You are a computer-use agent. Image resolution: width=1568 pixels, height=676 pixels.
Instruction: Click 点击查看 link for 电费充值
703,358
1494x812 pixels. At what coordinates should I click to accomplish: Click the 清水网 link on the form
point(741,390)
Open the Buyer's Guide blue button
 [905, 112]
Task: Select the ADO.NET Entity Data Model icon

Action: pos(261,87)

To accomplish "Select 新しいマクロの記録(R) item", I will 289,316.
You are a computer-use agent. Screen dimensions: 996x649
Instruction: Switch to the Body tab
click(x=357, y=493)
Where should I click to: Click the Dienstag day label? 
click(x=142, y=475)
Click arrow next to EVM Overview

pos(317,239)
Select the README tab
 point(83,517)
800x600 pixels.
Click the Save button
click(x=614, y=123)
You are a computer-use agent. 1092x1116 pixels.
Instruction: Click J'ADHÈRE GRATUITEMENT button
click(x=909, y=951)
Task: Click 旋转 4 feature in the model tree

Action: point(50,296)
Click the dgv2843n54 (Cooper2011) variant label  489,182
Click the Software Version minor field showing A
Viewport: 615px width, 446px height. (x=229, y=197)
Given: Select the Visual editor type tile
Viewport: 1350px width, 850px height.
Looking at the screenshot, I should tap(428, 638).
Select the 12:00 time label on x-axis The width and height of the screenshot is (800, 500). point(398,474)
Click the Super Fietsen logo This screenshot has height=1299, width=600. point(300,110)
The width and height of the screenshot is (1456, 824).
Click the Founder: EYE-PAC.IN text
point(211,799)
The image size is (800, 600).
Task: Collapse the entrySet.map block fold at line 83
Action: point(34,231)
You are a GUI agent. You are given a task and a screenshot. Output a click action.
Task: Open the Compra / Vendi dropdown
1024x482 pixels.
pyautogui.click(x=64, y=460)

PROBLEM DESCRIPTION: Up to and including the line with "Given: Select the Visual editor type tile", restate the records above word for word from the very first line.

ANSWER TO THE PROBLEM:
You are a computer-use agent. Image resolution: width=1568 pixels, height=676 pixels.
Instruction: Click 点击查看 link for 电费充值
703,358
1494x812 pixels. At what coordinates should I click to accomplish: Click the 清水网 link on the form
point(741,390)
Open the Buyer's Guide blue button
 [905, 112]
Task: Select the ADO.NET Entity Data Model icon

Action: pos(261,87)

To accomplish "Select 新しいマクロの記録(R) item", I will 289,316.
You are a computer-use agent. Screen dimensions: 996x649
Instruction: Switch to the Body tab
click(x=357, y=493)
Where should I click to: Click the Dienstag day label? 
click(x=142, y=475)
Click arrow next to EVM Overview

pos(317,239)
Select the README tab
 point(83,517)
800x600 pixels.
Click the Save button
click(x=614, y=123)
You are a computer-use agent. 1092x1116 pixels.
Instruction: Click J'ADHÈRE GRATUITEMENT button
click(x=909, y=951)
Task: Click 旋转 4 feature in the model tree

Action: point(50,296)
Click the dgv2843n54 (Cooper2011) variant label  489,182
Click the Software Version minor field showing A
Viewport: 615px width, 446px height. (x=229, y=197)
Given: Select the Visual editor type tile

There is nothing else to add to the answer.